Thursday, December 23, 2010

Don't Miss This One!

Hope you'll hop over to Suzanne Fisher's blog to catch the interview with award-winning author Debora M. Coty!

Suzanne Woods Fisher -

And have a happy and holy Christmas!

Friday, December 10, 2010

Head Hunting

So you're thinking of writing a book. You've got the storyline whirling in your head, your character profiles finished, and you're still toying with the ending. But that's okay. Many writers write organically and allow the story to bud and bloom as it grows, rather than following a strict outline.

What's your next major decision?

Simple yet oh, so important. Which voice are you going to use?

When I started my historical novel, The Distant Shore, I began writing in first person. After about six chapters, I realized it wasn't working - there were just too many details that couldn't feasibly be voiced through the eyes of my 6-year-old protagonist. A child that young wouldn't be able to perceive or compute all that I needed perceived and computed to bring the reader along on the journey.

____

Pick up the blog post about choosing a narrative voice right after its last sentence and keep writing it.

== MATERIAL PROVIDED ==
____

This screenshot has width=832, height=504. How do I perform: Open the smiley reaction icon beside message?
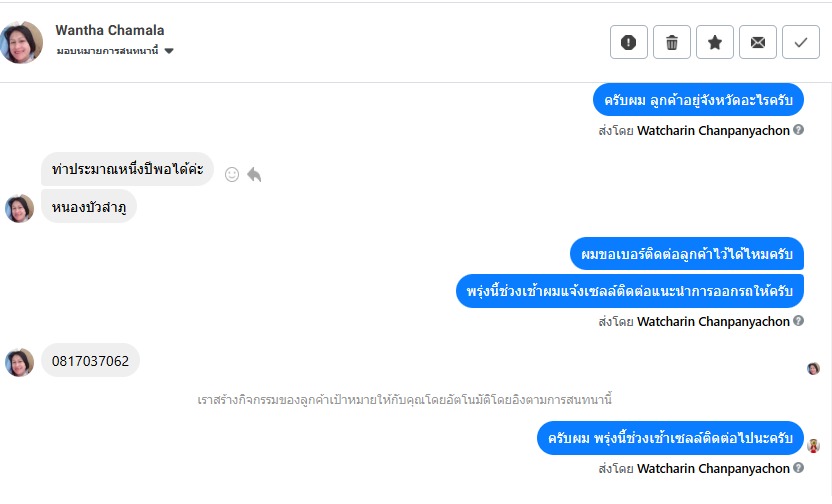pyautogui.click(x=232, y=174)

____

== EXPECTED OUTPUT ==
So I did two things (at the suggestion of several editors): I went back and changed the story to third person, and I upped Emma Lee's age to nine, although the real life protagonist was indeed six when the story took place in 1904. Three years makes a world of difference in maturity level at that age, and enabled me to include deeper insights and more knowledge of how the world works for my character.

We're all pretty well acquainted with first person narrative voice. It has strong emotional connection with readers (they become the "I" in the story) and a level of intimacy not included as much in other POV's (points of view).  The format of tellling the story directly to the reader enables the writer to use quirky speech, idiosyncrasies, and share "secrets" unique to the first person voice.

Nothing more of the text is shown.